Menurut studi dari Universitas Exter dan Universitas Texas pada Juli 2022, menunjukkan hasil bahwa 66,67% wanita cenderung memperlihatkan tingkat kepekaan emosional yang tinggi saat mereka merindukan pasangan mereka. Studi ini memberikan wawasan yang menarik terutama bagi kaum muda, ketika dipadankan dengan pengalaman pribadi dari tiga narasumber yang berbeda.

Syerin, seorang mahasiswi (18) yang telah menjalani hubungan selama tujuh tahun, mengatakan, "Aku sih sangat setuju dengan riset ini." Ungkap Syerin menyoroti pentingnya pertemuan langsung dalam menangani konflik.

"Pacaran secara online tidak bisa jadi solusi, tapi saat bertemu langsung, marah dan sensitivitas langsung mereda." 

Bagi Syerin, pacaran online dianggap tidak efektif karena keterbatasan akses pembicaraan dan kurangnya pemahaman mendetail tentang detail pasangan. Ia lebih memilih untuk bertemu dengan pacarnya yang berada jauh daripada menjalani Long Distance Relationship (LDR). Dengan lugas, Syerin menambahkan, "mungkin karena Love language (bahasa cinta) saya physical touch".

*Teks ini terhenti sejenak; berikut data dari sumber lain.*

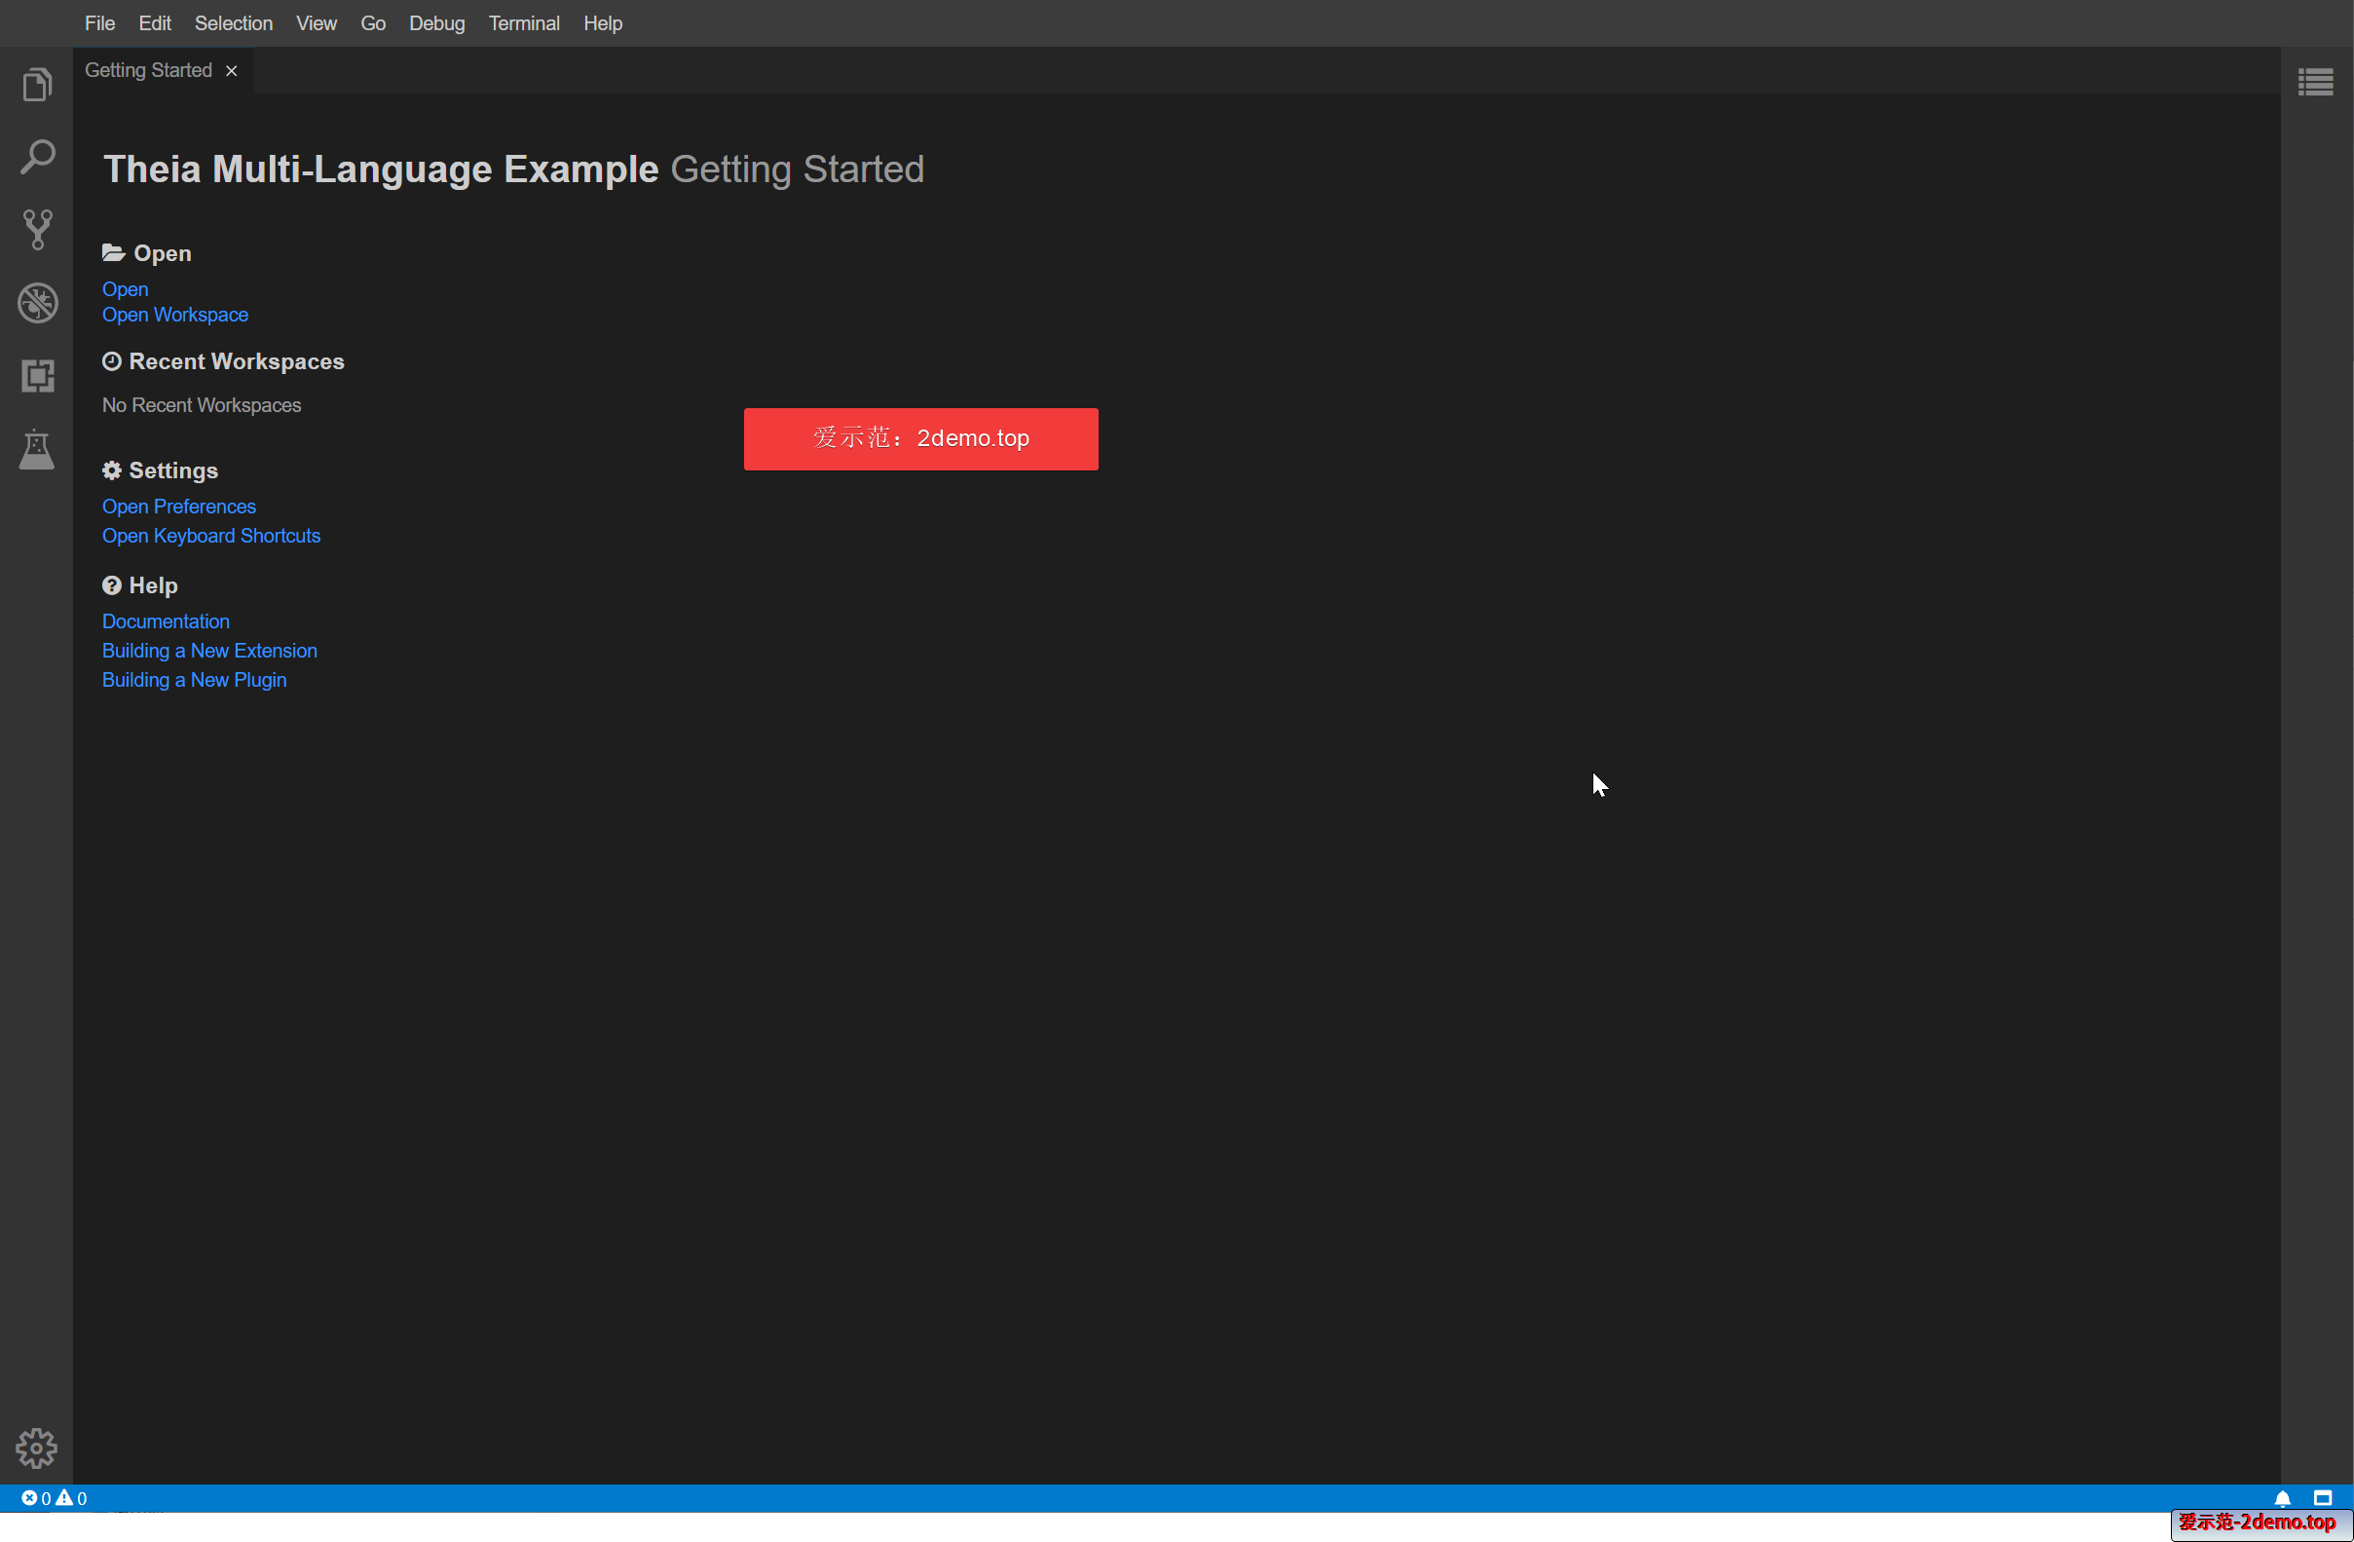Open the Debug view icon

pyautogui.click(x=37, y=303)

Amel, seorang mahasiswi (18) yang menjalani hubungan jarak jauh (LDR) selama tiga bulan, memberikan tanggapan yang sedikit berbeda dengan menyatakan, "Pacaran lewat online masih efektif aja sih menurutku." 

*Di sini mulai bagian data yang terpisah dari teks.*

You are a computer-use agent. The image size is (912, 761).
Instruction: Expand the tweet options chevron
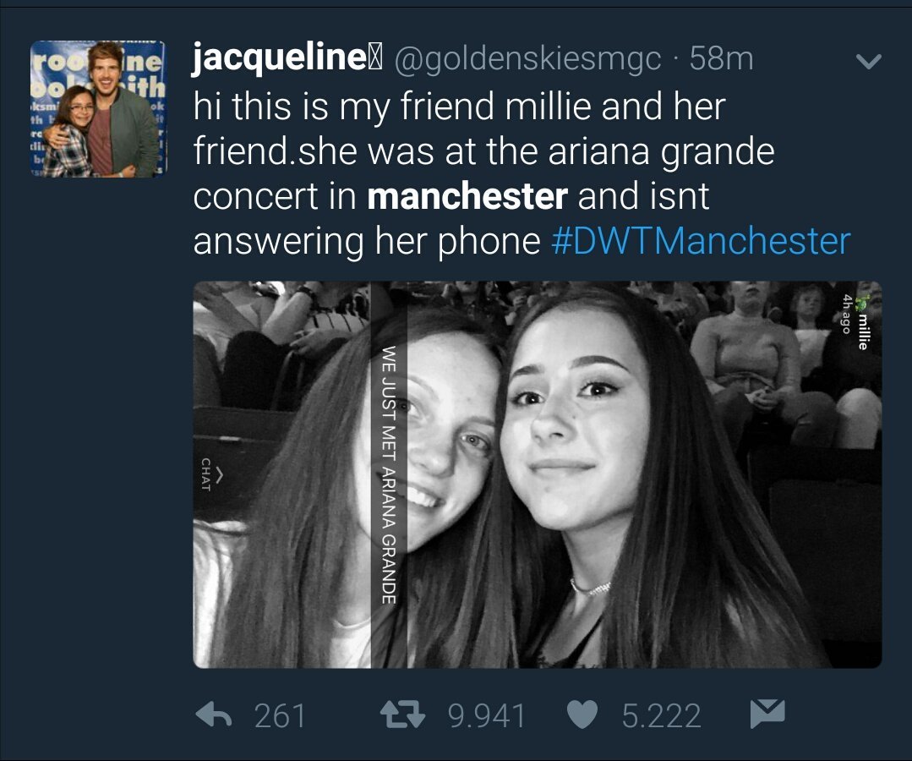click(x=869, y=61)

Meskipun kurang merasakan keterkaitan dengan hasil studi, Amel menekankan pentingnya komunikasi harian dan menganggap pertemuan langsung lebih efektif. Ia juga setuju dengan Syerin bahwa sensitivitas meningkat saat rindu pasangan, tetapi menyarankan untuk menghindari 'silent treatment' atau penolakan komunikasi verbal dengan orang lain, melalui diskusi dalam wawancara tersebut. Bagi Amel, LDR tidak menjadi beban karena dia dan pasangannya memiliki prinsip saling komunikasi dan memahami.

Berbeda dengan Syerin dan Amel, Najwa seroang mahasiswi (17) yang belum berpacaran, memiliki pandangan berbeda mrmgenai hasil studi ini. Ia menyatakan, "Menurutku, ada hal yang lebih mendukung faktor sensitivitas pada wanita, contohnya fase menstruasi."

Najwa mempertanyakan faktor rindu sebagai penyebab sensitivitas, mengklaim bahwa perbedaan perlakuan sejak kecil juga turut memengaruhi respons emosional wanita. "Ini bisa juga disebabkan faktor stimulasi sejak kecil perlakuan kepada wanita dan pria yang berbeda," ujarnya.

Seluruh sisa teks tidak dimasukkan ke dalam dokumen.